Abstract:
A printed circuit module retainer has two linear guides which are channeled to accept edges of printed circuit module. A serpentine spring transverses each channel to retain an inserted module.

Description:
BACKGROUND OF THE INVENTION 
     This invention pertains to hardware for retaining electronic components, and more particularly is concerned with retaining devices for printed circuit modules. 
     Electronic components are often mounted on a printed circuit module, which in turn is slid into a frame to couple with a mating connector. The module is held in place by screws, rivets, or latches. Such arrangements, while reliable and widely accepted, require more labor for the insertion and removal of modules than desired. 
     It is therefore an object of the invention to provide means for guiding and retaining printed circuit modules without screws, rivets, latches, or other hardware requiring manipulation. 
     SUMMARY OF THE INVENTION 
     According to one aspect of the invention, a printed circuit module retainer has two linear guides which are channeled to accept edges of printed circuit module. A serpentine spring transverses each channel to retain an inserted module. 
    
    
     BRIEF DESCRIPTION OF THE DRAWINGS 
     FIG. 1 is a view of a printed circuit module retainer embodying the invention; 
     FIG. 2 is an end view of a guide member used in the retainer; 
     FIG. 3 is a view of a serpentine spring used in the retainer; and 
     FIG. 4 is a view of two cold walls, which define a plurality of guide members. 
    
    
     DETAILED DESCRIPTION OF THE INVENTION 
     Referring first to FIG. 1, there is seen a printed circuit module retainer 10 embodying the invention. A printed circuit module 11 is shown partially inserted into retainer 10. The printed circuit module 11 typically has printed circuit boards 12, and 13 mounted on both sides of an aluminum or copper clad invar plate named a spine 14. Spine 14 extends beyond the sides of printed circuit boards 12, and 13 and provides the side edges of module 11. One end of module 11 has a connector 15 which is to couple with a matching connector 16 on support structure 17, which may be a mother circuit board. 

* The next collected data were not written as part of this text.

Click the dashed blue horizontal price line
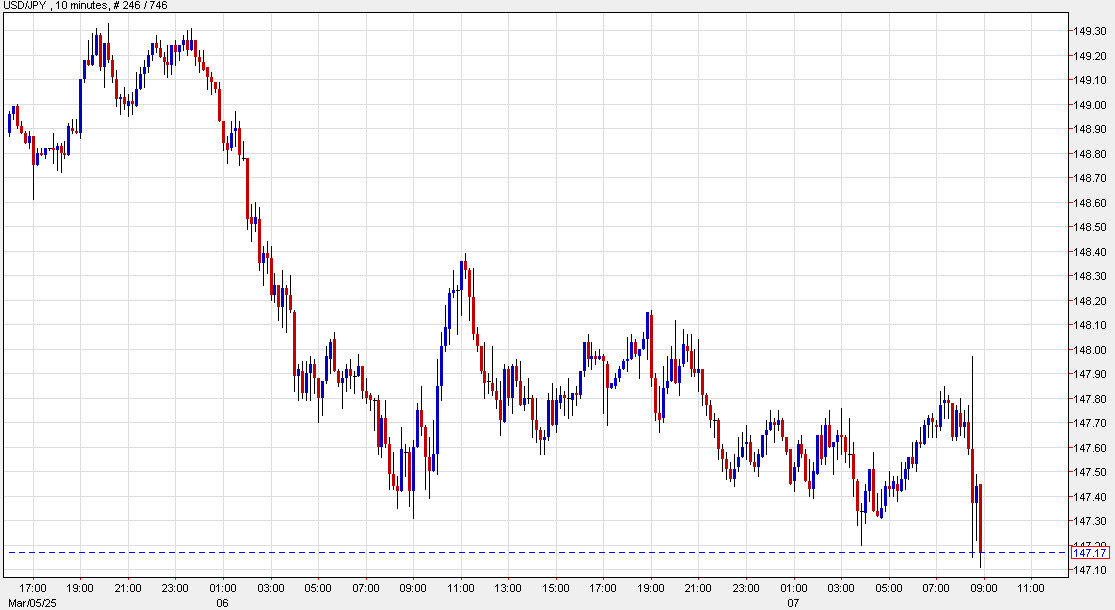Image resolution: width=1115 pixels, height=610 pixels. [500, 550]
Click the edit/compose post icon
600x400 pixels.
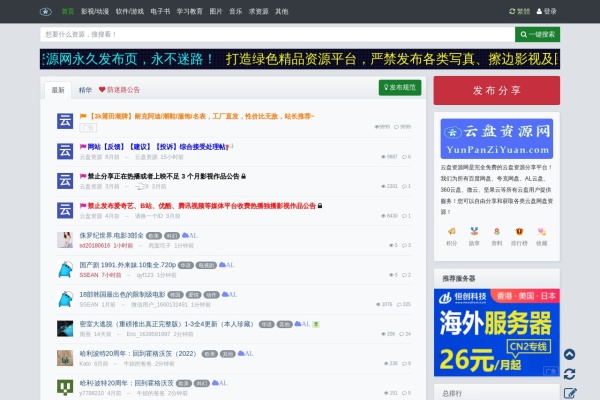click(x=569, y=393)
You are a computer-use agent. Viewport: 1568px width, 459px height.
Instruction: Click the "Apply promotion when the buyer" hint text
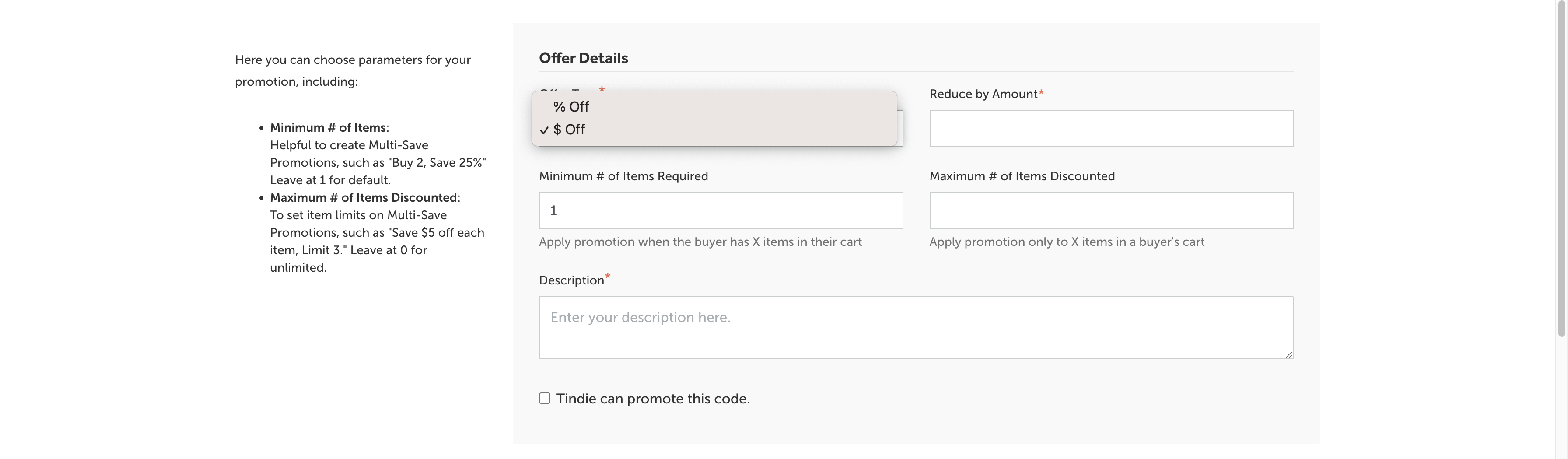700,242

     Retainer 10 has two elongated guides 18, and 19. Each guide 18, and 19 has an elongated channel 20, and 21 which guides the module during insertion. The guides 18, and 19 may be mounted on support structure 17, or on a housing (not shown) in a parallel spaced relationship, with channels 20 and 21 facing each other to accept edges of module 11. 
     Referring to FIG. 2, there is seen an end view of guides 18, and 19. Channel 20 of guide 18 has two parallel walls, identified as first channel wall 20a and second channel wall 20b. First channel wall 20a has an elongated groove 22. Groove 22 holds a serpentine spring 23, which pushes against opposed second channel wall 20b. Heat radiating fins 24 may extend from a surface of the guide. Guide 19 is the mirror image of guide 18 and also holds a spring. Guides 18 and 19 may be machined or extruded from aluminum or other heat conductive material. 
     Spring 23 is seen separately in FIG. 3. Spring 23 is elongated and serpentine in shape. It may be made of heat treated 0.047 inch diameter type 316 cres wire. 
     Returning to FIG. 1, it is seen that as the edges of module 11 are inserted into the channels 20, and 21, the springs urge the edges of module 11 against the second channel walls, thus retaining the module in position notwithstanding vibration and shock, while promoting and enhancing heat dissipation from module 11 to the guides. 
     As seen in FIG. 4, a plurality of guides may be fabricated in one piece of material to form what is known in the art as a cold wall. Two opposing cold walls allow a plurality of modules to be retained. 
     The preferred embodiment and best mode of the invention has been described. Modifications will now be apparent to those skiled in the art. Therefore, the scope of the invention is to be determined by the following claims.